My grandmother was a guardian,
Tending a kingdom of cabbages.
Leafy, layered planets in constant orbit emasimini.
UmamBhele was a general, rearing
A battalion for survival at 50 cents a head.
In imitation of Genesis,
She could sculpt a field into her image
Before the sun had sobered to rise.
Her husband, uNcotshe, was himself a spade –
Toiling in the tunnels of Jozi – the colon of Gauteng;
Constipated with gold. And the bodies of black men.
Spewing them out on opposite ends:
One to the baas. The other to the grave.
My grandfather was an intercessory prayer
Praying in picks. Penance paid inside a rock –
His sweat would flow from the mines
Like rivers. Like letters. Like sacrifice and provision.
Sometimes like signals of smoke. All the
Way to Keiskammahoek, then funnelled
into grandmother’s veins of steel,
With a back as broad as the mountains of uQoboqobo.
She would midwife a harvest, all … Canaan-like. All …
giant heads and paradise-like.
This cabbage connoisseur
Could craft seven variations of cabbage dishes;
Each layer its own revelation until
There was a testimony between
Those leaves –
Umakhulu noTamkhulu ngabantu bomhlaba.
And my inheritance is in the land under my fingernails.
So when it rains, I crave the soil … three times a day.
Some call it anaemia. But
I know it to be communion.
Mother was born a pillar of soil
With tendrils for fingers, even now the plants at home
gravitate towards her as if
She is the sun.
Setting into the room.
Perhaps they are descendants of cabbages packed solar
on Saturday mornings
On the back of ibakkie yakwa Mampinga:
Where grandmother’s soldiers
rattled along to town against the backtrack of
an exhaust pipe. Harmonising,
“50 cents! 50 cents amakhaphetshuuuu!
2 for R1!”
At school she must study Agriculture. In Afrikaans.

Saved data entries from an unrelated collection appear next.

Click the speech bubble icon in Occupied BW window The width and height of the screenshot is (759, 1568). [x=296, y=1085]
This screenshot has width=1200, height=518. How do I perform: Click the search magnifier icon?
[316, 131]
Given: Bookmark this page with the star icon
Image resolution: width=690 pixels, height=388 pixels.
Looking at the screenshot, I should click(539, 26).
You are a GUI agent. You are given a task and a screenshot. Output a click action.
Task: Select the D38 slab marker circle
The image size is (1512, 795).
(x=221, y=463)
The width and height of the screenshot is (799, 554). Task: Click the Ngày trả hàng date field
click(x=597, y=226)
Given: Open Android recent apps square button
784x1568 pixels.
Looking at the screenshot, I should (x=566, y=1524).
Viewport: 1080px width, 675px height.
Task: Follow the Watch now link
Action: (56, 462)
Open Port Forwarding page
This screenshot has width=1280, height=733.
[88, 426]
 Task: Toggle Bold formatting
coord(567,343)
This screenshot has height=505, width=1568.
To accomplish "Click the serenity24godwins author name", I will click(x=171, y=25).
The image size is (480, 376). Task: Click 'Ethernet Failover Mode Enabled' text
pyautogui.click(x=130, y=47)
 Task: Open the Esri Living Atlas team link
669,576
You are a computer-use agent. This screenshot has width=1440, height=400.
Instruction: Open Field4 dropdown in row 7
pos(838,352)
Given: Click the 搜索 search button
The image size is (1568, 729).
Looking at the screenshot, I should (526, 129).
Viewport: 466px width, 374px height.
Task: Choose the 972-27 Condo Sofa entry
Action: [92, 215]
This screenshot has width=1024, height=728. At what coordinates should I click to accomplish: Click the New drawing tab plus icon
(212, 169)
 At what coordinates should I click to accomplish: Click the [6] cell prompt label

This mother of mine who swings a hoe in cursive
– with more finesse than a pencil –
Who learned the cradle of land
From the canyons in her parents’ hands,
The daughter of a miner,
And a village farmer.
must learn the only thing she understands, In a language
Grandfather’s body turns to gold. Six feet deep. He will
not be mined.
John Voster Primere Skool.
The second black in an Afrikaans school
– all dolled up in white and blue –
A definite sign of a South Africa new.
Juffrou reads out the register and non-existent clicks
intimidate her …
Sifo – disease. Kazi – big.
Ladies and gentleman I am now, Big Disease Jonas!
Here ma’am … My father will explain.
White and blue with added red: English schools are the
new means to an end
So we pilgrimage to a multiracial res.
On introduction night our names sit on our tongues like
– Flashback – “Sifokazi Jonas.”
Maybe a twang is the antidote? Hi, my name is
Laughter rolls off the other trays:
She’s trying to be white.
My sister is a new recruit to this post-TRC world where
the search for a better life means
School mornings on the back of Oom Koos’ red
botsotso bakkie. As red
as our school ties.
Nathi singamakhaphetshu. We are also cabbages. Two for
Grandmother is planted. Six feet deep. She will not be harvested.
My mother is proud of how finely I chop cabbages;
The care I take in disassembling planets.